Written exercise A: From the Trafilatura page, quote the passage between "from sayou.brain.pipelines.transfer import" and "its call below.", inclusive.
Written exercise B: Do these statements agree with the Trafilatura page? (i) The example needs an internet connection to run. (ii) trafilatura returns the article body as clean Markdown. (iii) TrafilaturaFetcher calls trafilatura.extract() before trafilatura.fetch_url(). Answer yes or no for each, and quote the words that decide it.
Written exercise C: Which names does the Python code on the Trafilatura page import?

Supplied text:
=====
Trafilatura

Source

Synced from packages/sayou-connector/examples/quick_start_trafilatura.py.

Setup¶

Extract and archive the main article content from any web page using TrafilaturaFetcher.

trafilatura downloads the raw HTML and strips ads, navigation bars, and boilerplate, returning the article body as clean Markdown.

Install the dependency before running with a real URL:

Bash

pip install trafilatura
python quick_start_trafilatura.py

The example below uses a mock so it runs without an internet connection. Remove setup_mock() and substitute a real URL to collect live content.

Python

import json
import sys
from unittest.mock import MagicMock

from sayou.brain.pipelines.transfer import TransferPipeline

OUTPUT_DIR = "./sayou_archive/trafilatura"

Mock Setup¶

TrafilaturaFetcher calls trafilatura.fetch_url() then trafilatura.extract(). The mock below returns a fixed Markdown string so the full pipeline path is exercised without a network connection.

To switch to live mode: delete this function and its call below.
=====
Record excerpts:
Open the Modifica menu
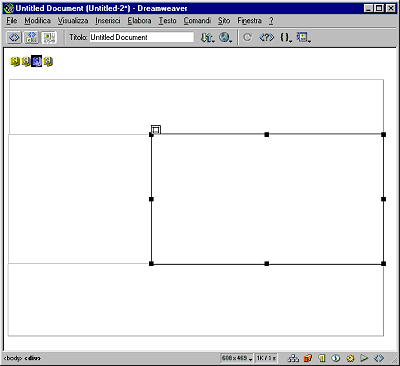 pos(38,21)
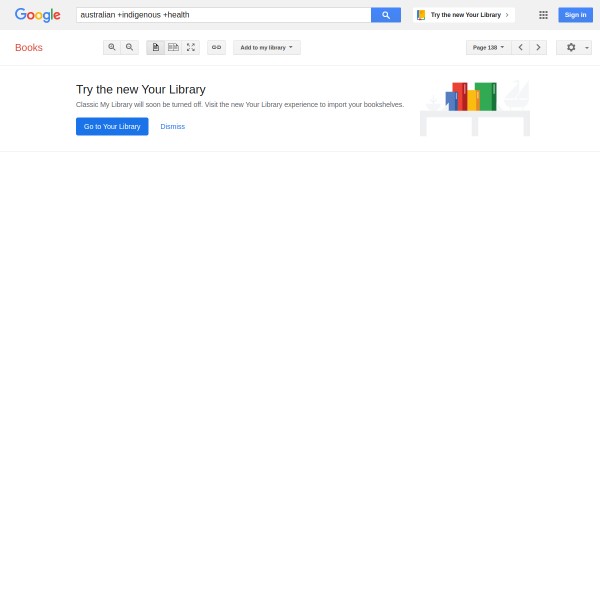The height and width of the screenshot is (600, 600).
Task: Switch to single page view
Action: click(x=155, y=47)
=====
Solution A:
from sayou.brain.pipelines.transfer import TransferPipeline

OUTPUT_DIR = "./sayou_archive/trafilatura"

Mock Setup¶

TrafilaturaFetcher calls trafilatura.fetch_url() then trafilatura.extract(). The mock below returns a fixed Markdown string so the full pipeline path is exercised without a network connection.

To switch to live mode: delete this function and its call below.

Solution B:
(i) No: "The example below uses a mock so it runs without an internet connection."
(ii) Yes: "returning the article body as clean Markdown"
(iii) No: "TrafilaturaFetcher calls trafilatura.fetch_url() then trafilatura.extract()."

Solution C: json, sys, MagicMock, TransferPipeline